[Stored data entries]
=======
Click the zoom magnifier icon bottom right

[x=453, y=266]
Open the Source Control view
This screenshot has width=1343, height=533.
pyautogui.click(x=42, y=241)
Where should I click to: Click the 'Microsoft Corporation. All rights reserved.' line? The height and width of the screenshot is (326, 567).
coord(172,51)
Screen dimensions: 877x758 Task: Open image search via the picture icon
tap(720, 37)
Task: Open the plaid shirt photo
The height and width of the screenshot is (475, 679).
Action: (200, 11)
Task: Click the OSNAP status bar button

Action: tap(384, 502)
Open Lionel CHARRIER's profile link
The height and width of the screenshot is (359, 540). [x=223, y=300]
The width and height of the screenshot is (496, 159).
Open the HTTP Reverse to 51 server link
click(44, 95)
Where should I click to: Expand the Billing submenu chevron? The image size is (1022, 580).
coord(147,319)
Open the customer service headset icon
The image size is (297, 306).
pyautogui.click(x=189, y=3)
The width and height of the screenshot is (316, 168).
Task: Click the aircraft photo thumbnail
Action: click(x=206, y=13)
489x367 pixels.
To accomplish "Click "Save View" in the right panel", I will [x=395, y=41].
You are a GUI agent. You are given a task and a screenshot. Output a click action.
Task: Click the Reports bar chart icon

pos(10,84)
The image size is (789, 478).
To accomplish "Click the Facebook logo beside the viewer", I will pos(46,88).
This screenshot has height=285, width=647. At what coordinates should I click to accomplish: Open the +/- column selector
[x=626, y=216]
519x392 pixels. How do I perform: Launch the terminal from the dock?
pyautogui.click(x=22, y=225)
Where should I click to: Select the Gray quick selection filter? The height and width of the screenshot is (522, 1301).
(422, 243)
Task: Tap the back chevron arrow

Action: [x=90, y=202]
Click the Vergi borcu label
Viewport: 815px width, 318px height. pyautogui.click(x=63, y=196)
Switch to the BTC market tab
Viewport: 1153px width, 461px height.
=======
[WHAT THE EXERCISE ASKS] Check each line of the data above for the word "will" and copy the ones where it is found.

[EXERCISE OUTPUT]
To accomplish "Click "Save View" in the right panel", I will [x=395, y=41].
To accomplish "Click the Facebook logo beside the viewer", I will pos(46,88).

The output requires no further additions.